Boy in Bushwick Recaps LGBT Debate

Democratic presidential candidates sought to highlight their pink credentials during the first LGBT-specific debate last night in Los Angeles which aired on Logo. The format bordered on clunky with rather predictable questions about marriage for same-sex couples, the Employment Non-Discrimination Act and other LGBT hot topics of the days. The candidates, for the most part, stuck to pre-packaged sound bites and to a broader degree the Democratic National Committee's official platform. The confab, however, did mark a historical milestone for the movement for LGBT rights because it marked the first time White House hopefuls took part in an LGBT-specific forum during any campaign cycle. That said; below are some more memorable points from the evening.

- New Mexico Gov. Bill Richardson candidly and rather stupidly told singer Melissa Etheridge he believes homosexuality is a choice. She initially thought he misunderstood the question but he rather quickly tried to deflect attention away from his gaffe. "I'm not a scientist," Richardson nervously responded. "It's... it... I don't see this as an issue of science or definition. I see gays and lesbians as people. I don't like to categorize people or answer definitions like that perhaps grounded in science or something else I don't understand."

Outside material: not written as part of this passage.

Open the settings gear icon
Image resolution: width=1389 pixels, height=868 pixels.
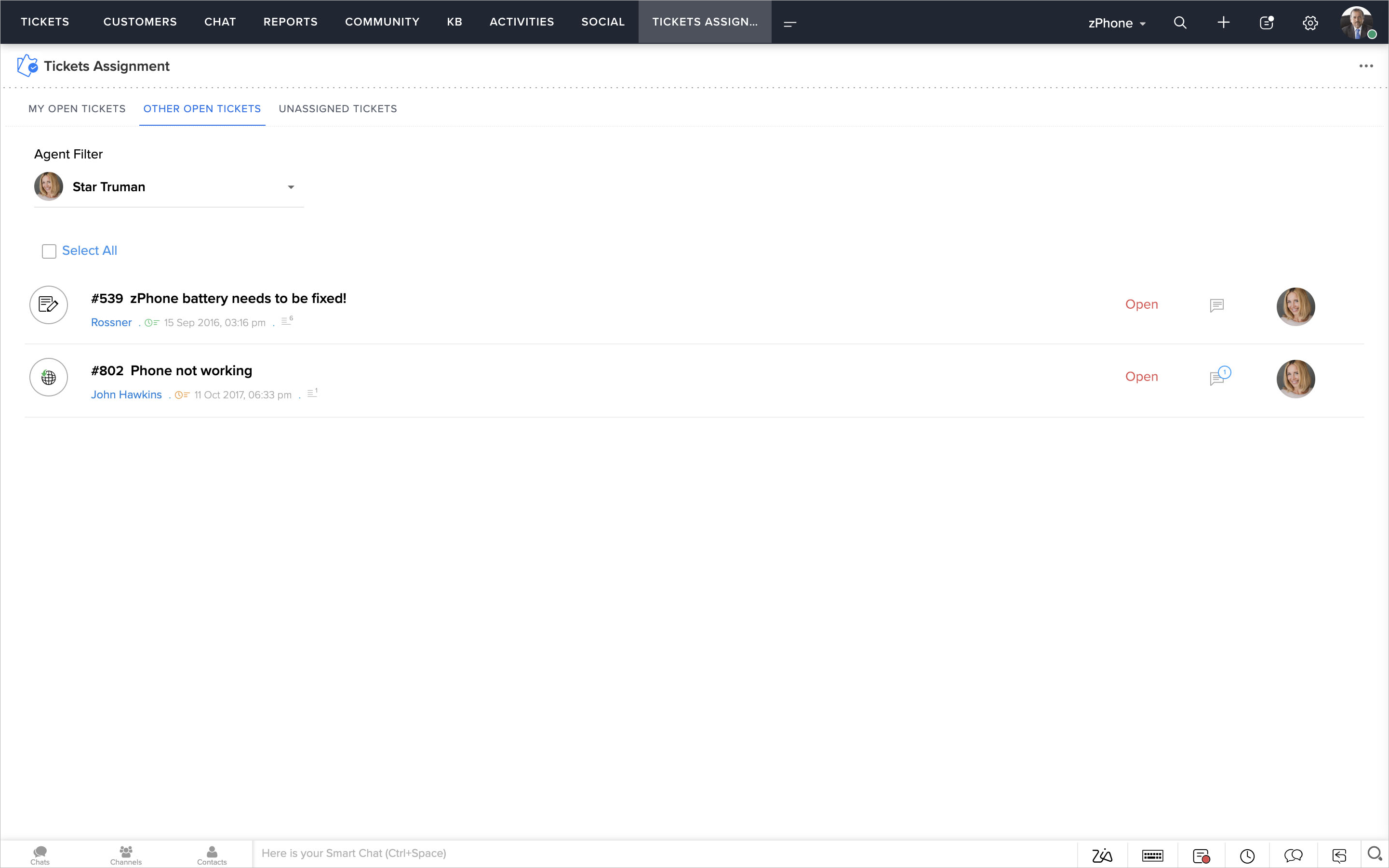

- Former U.S. Sen. John Edwards of North Carolina applauded his wife Elizabeth's direct challenge to conservative columnist Ann Coulter last month. "What Ann Coulter does is the worst kind of political discourse," he said. "It is intended to go to the lowest common denominator of the American people and divide us." Edwards further admitted his previous and current struggles on marriage for same-sex couples and other LGBT-specific issues. He bridged this personal introspection to his broader 'two Americas' message which continues to resonate with many potential voters.

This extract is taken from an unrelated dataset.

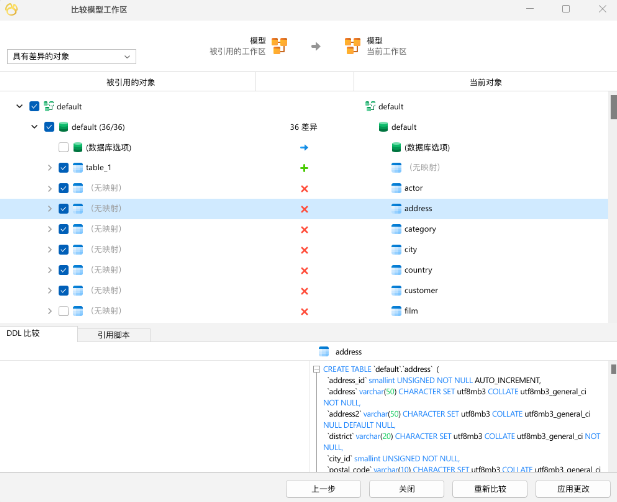Viewport: 617px width, 502px height.
Task: Click the green plus icon for table_1
Action: 304,168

- U.S. Sen. Barack Obama of Illinois echoed the movement for LGBT rights' broader strategy not to compare its charge to the civil rights movement of the 1950s and 1960s. "I'm always very cautious to get into comparisons of victimology," he said in response to a question Margaret Carlson asked on the possible similarities. "The issues faced by gays and lesbians today are different than the issues faced by African Americans under Jim Crow."

- Ohio Congressman Dennis Kucinich and former U.S. Sen. Mike Gravel of Alaska remained steadfast cheerleaders for LGBT Americans and the host of issues about which they care. "I stand for full equality," Kucinich said. "This is really part of the American tradition."

- U.S. Sen. Hillary Clinton of New York once again emerged as the Democratic front runner. The ties between her and the movement for LGBT rights appeared loud and clear. Logo even panned away from her as she prepared to kiss Human Rights Campaign Executive Director Joe Solmonese on the cheek as she walked onto stage. Hilary Rosen, who has endorsed Clinton's campaign, also co-produced the forum. Clinton once again came out in favor of civil unions. She further blasted President Bush and the GOP in yet another partisan attack. Clinton concluded, however, the Democrats with her in the White House will continue to advance the cause for LGBT rights. "We have made it very clear in our country we believe in equality," she said. "How we get to full equality is the debate we are now having."